_RECORD EXCERPTS_:
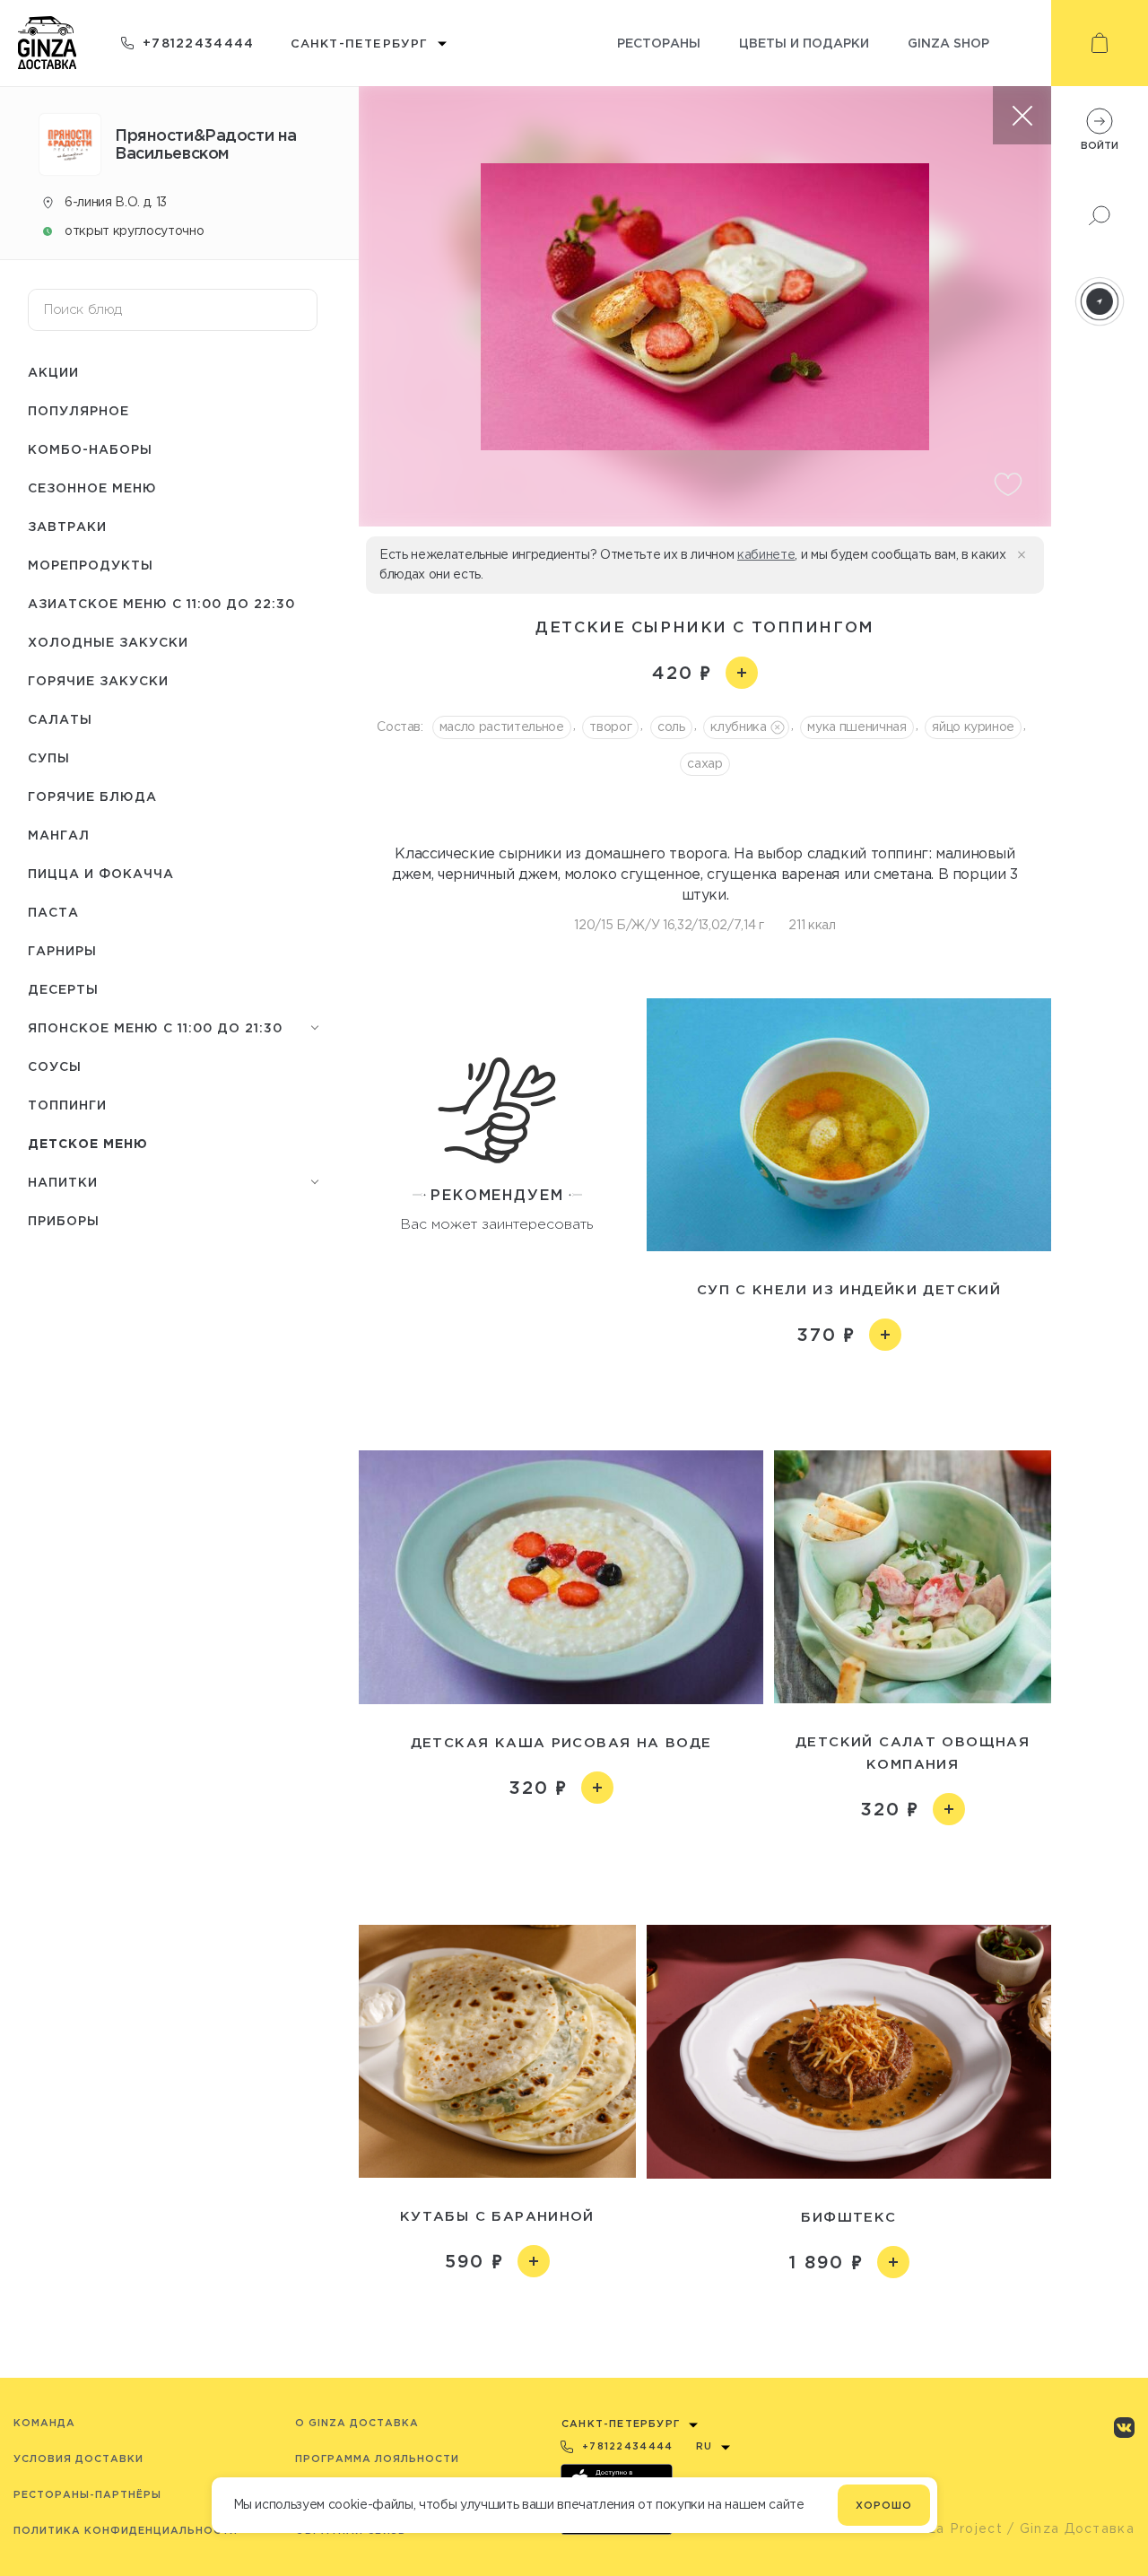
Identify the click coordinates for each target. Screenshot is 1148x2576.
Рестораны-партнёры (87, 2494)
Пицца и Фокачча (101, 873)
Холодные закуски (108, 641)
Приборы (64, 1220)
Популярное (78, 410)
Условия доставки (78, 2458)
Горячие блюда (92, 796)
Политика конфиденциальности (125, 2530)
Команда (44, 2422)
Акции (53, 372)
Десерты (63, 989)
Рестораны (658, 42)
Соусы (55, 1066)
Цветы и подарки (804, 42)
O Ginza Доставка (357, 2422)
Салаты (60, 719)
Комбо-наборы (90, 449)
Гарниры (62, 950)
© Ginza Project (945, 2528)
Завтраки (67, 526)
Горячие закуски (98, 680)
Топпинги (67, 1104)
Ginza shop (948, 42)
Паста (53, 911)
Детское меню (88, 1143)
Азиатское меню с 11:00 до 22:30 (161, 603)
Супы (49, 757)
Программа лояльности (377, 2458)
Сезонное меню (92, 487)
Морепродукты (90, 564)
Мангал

_YOUR ASSIGNMENT_:
Give an exact copy of the lines from the one with "Приборы (64, 1220)" through the end of the entries, both ends included.

_TASK RESPONSE_:
Приборы (64, 1220)
Популярное (78, 410)
Условия доставки (78, 2458)
Горячие блюда (92, 796)
Политика конфиденциальности (125, 2530)
Команда (44, 2422)
Акции (53, 372)
Десерты (63, 989)
Рестораны (658, 42)
Соусы (55, 1066)
Цветы и подарки (804, 42)
O Ginza Доставка (357, 2422)
Салаты (60, 719)
Комбо-наборы (90, 449)
Гарниры (62, 950)
© Ginza Project (945, 2528)
Завтраки (67, 526)
Горячие закуски (98, 680)
Топпинги (67, 1104)
Ginza shop (948, 42)
Паста (53, 911)
Детское меню (88, 1143)
Азиатское меню с 11:00 до 22:30 (161, 603)
Супы (49, 757)
Программа лояльности (377, 2458)
Сезонное меню (92, 487)
Морепродукты (90, 564)
Мангал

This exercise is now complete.